Statistical Transformations and Summaries

Add statistical summaries to visualizations. Create regression lines, confidence intervals, and aggregations. Transform data visually to reveal patterns.

NoteLearning Objectives
  • Add statistical transformations to plots with .add(mark, stat)
  • Create aggregated summaries with so.Agg()
  • Add confidence intervals with so.Est()
  • Fit regression lines with so.PolyFit()
  • Create histograms and density plots
  • Understand when and how to use statistical visualizations
TipKey Questions
  • How do I add statistical summaries to my plots?
  • How do I create regression lines?
  • How do I show confidence intervals?
  • How do I visualize distributions?
  • When should I use statistical transformations?

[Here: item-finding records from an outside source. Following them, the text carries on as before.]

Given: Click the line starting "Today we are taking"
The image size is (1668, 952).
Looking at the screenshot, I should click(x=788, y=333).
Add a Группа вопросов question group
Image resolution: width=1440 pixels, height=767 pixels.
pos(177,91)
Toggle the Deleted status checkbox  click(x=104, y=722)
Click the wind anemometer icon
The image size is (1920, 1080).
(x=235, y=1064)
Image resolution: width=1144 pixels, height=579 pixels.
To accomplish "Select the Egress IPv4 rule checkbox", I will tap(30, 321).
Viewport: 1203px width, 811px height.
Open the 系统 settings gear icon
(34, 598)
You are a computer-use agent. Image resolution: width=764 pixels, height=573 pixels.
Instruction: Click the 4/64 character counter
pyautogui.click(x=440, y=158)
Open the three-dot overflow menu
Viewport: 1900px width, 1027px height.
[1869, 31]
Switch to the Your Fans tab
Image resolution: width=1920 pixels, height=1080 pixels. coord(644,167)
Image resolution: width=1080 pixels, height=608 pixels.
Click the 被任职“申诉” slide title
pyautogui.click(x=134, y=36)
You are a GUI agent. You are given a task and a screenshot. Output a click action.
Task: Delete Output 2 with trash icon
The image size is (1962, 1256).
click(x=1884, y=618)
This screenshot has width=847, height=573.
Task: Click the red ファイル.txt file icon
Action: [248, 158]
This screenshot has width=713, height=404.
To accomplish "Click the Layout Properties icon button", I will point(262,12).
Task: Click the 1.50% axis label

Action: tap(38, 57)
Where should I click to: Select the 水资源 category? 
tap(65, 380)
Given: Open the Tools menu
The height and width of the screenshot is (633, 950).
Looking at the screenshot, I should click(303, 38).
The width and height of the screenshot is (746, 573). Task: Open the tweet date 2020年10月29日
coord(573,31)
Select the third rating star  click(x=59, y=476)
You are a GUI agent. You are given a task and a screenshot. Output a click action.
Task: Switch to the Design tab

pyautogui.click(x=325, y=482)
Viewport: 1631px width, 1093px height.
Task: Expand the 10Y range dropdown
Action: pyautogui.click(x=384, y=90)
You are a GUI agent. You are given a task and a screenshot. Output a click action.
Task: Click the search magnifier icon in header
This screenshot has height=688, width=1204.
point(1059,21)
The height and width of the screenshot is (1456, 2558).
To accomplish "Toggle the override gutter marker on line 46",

Understanding Statistical Transformations

So far, we’ve been plotting raw data directly. But often we want to show summaries of the data:

  • Means or medians
  • Regression lines
  • Confidence intervals
  • Distributions

In seaborn.objects, we do this by combining marks (what to draw) with stats (how to transform the data first).

The pattern is:

.add(so.Mark(), so.Stat())

Setting Up

import seaborn as sns
import seaborn.objects as so
import pandas as pd
import numpy as np

# Load data
penguins = sns.load_dataset("penguins").dropna()
tips = sns.load_dataset("tips")

Aggregation with so.Agg()

so.Agg() computes summary statistics (by default, the mean):

# Show raw data
(
    so.Plot(penguins, x="species", y="body_mass_g")
    .add(so.Dot(alpha=0.5))
    .label(title="Raw Data")
)

# Show mean for each species
(
    so.Plot(penguins, x="species", y="body_mass_g")
    .add(so.Bar(), so.Agg())
    .label(title="Mean Body Mass by Species")
)

Combining Raw Data and Summaries

Often you want to show both:

(
    so.Plot(penguins, x="species", y="body_mass_g", color="species")
    .add(so.Dot(alpha=0.3), so.Jitter(width=0.3))  # Raw data with jitter
    .add(so.Bar(alpha=0.5), so.Agg())               # Mean as bars
    .label(
        title="Penguin Body Mass: Individual Values and Means",
        x="Species",
        y="Body Mass (g)",
        color="Species"
    )
)

Aggregating Over Continuous Variables

You can also aggregate over continuous x-values:

# Create time series with multiple observations per time point
np.random.seed(42)
months = np.repeat(range(1, 13), 20)  # 20 observations per month
values = months * 2 + np.random.normal(0, 5, len(months))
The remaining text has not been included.